Utility of original and simplified pulmonary embolism severity indices in risk stratification of patients with pulmonary embolism: a study from Saudi Arabia

Author:

Abuelhassan Usama E12,Alsalem Ali A2,Alshafa Fawwaz A2,Alshahrani Fahad S2,AlShahrani Maram A2,Alamri Amal K2,Alaqil Meaad A3,Alasim Ahmed A2,Kadasah Ali S2,Alsultan Eman M2,Almani Salihah Y2,Almani Nalah Y4,Badawi Azizah G2,Al-Shahrani Nourah A2,Salawi Ali A2,Alshehri Shubayli H2,Alshehri Elham FA5,Abdelwahab Sherif A6

Affiliation:

1. Department of Pulmonary Medicine, Faculty of Medicine, Cairo University, Cairo, Egypt

2. Department of Internal Medicine, Armed Forces Hospital Southern Region (AFHSR), Khamis Mushayt, Saudi Arabia

3. Department of Internal Medicine, King Khalid University Hospital, Abha, Saudi Arabia

4. Department of Internal Medicine, King Khalid Hospital Najran, Najran, Saudi Arabia

5. Ministry of Health District, Aseer, Abha, Saudi Arabia

6. Department of Internal Medicine, Sultan Bin Abdulaziz Humanitarian City, Riyadh, Saudi Arabia

Abstract

Abstract Background We aimed to report our experience using both the pulmonary embolism severity index (PESI) and its simplified form (s-PESI) score in evaluating patients with PE admitted at a large Saudi Arabian Hospital.

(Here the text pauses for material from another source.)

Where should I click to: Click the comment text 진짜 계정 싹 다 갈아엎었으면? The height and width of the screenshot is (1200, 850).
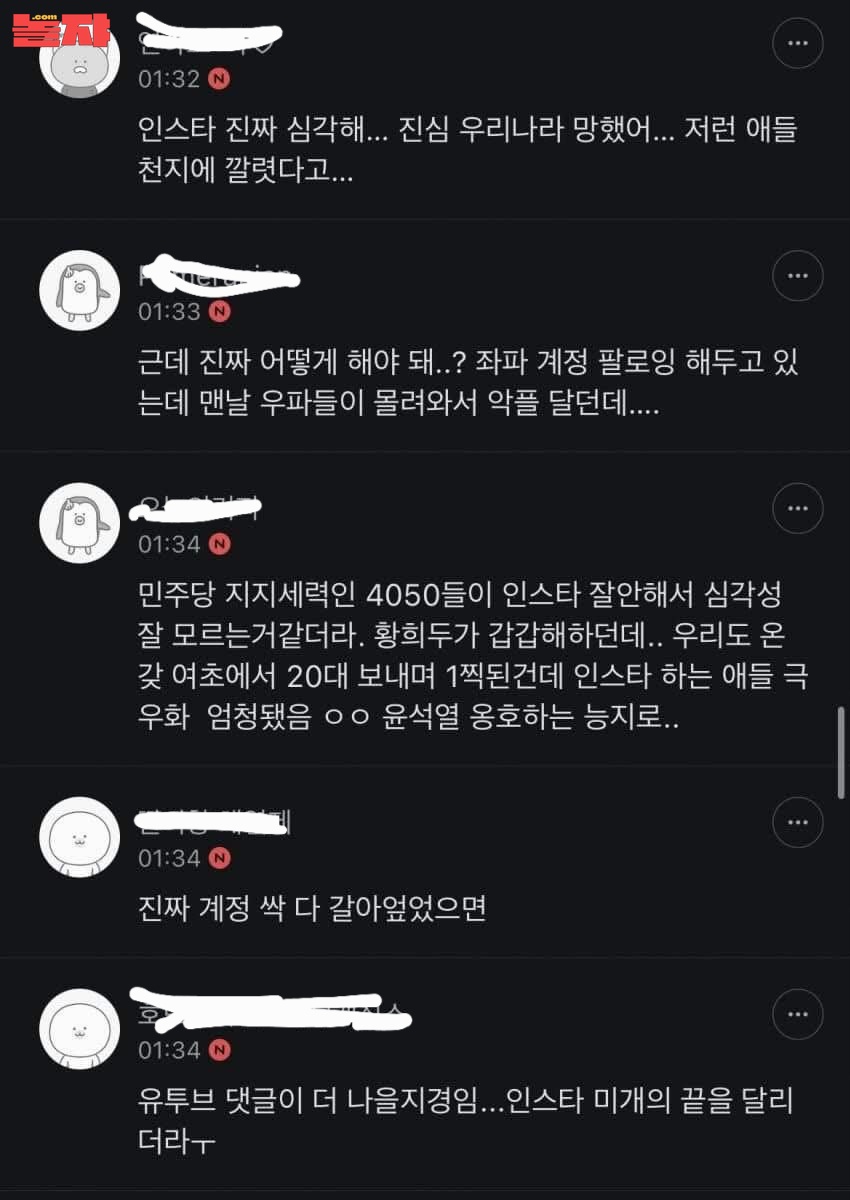(x=312, y=909)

Patients and methods This was a retrospective analysis where the adult (≥14 years old) patients admitted to the hospital of the Armed Forces Hospital Southern Region with the diagnosis of acute PE through 1 year were enrolled. The accuracy of both PESI and s-PESI was evaluated for mortality. Results Two hundred and twelve patients were enrolled. We encountered a significant relation only with the 90, 180 days, 1 year, and overall in-hospital mortality for low versus high-risk classification by the s-PESI score. There was neither a significant correlation between any-period mortality and classes of PESI score nor between low versus high-risk s-PESI score and 30-day mortality. The sensitivity of PESI and s-PESI in predicting mortality were 66.7 and 97.0%, respectively. The area under the curve of PESI and s-PESI were 0.611 (P=0.043), and 0.629 (P=0.005), respectively. Conclusion Besides being an easier tool for stratifying the risk of patients with PE, our data show that the s-PESI score is utilizable in Saudi Arabian patients with PE admitted at a large tertiary hospital. s-PESI and PESI have good potential to predict the prognosis of PE in terms of in-hospital mortality, with higher sensitivity, negative predictive value, and area under the curve for s-PESI versus PESI. There was a significant correlation between the s-PESI and the 90, 180 days, 1 year, and the overall in-hospital mortality. Further prospective multicenter studies are needed.